[[ Study material, beginning ]]
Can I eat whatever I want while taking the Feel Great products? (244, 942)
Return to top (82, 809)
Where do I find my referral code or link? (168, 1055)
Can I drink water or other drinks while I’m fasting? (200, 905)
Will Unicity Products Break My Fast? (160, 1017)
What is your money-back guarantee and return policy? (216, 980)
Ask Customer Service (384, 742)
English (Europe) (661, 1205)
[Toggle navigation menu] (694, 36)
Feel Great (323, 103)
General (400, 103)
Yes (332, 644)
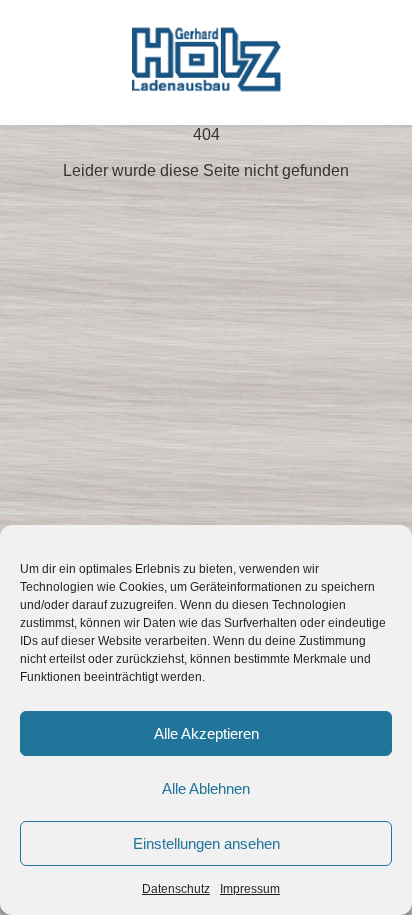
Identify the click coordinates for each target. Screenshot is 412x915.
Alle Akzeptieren (206, 733)
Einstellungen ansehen (206, 843)
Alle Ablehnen (206, 788)
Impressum (250, 889)
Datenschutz (176, 889)
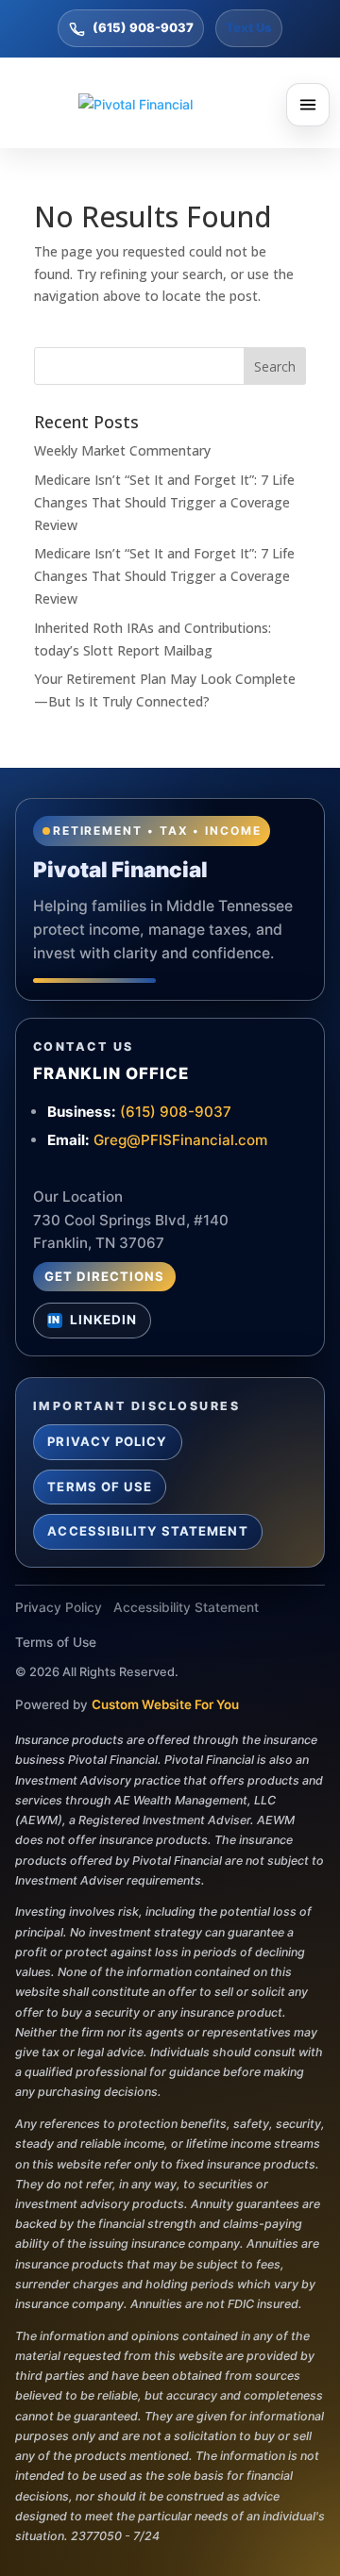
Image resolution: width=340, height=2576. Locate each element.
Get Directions (104, 1276)
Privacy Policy (107, 1441)
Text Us (249, 27)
[[ Study material, end ]]
Go through the records above, find each line with the string "Feel", and copy it.

Can I eat whatever I want while taking the Feel Great products? (244, 942)
Feel Great (323, 103)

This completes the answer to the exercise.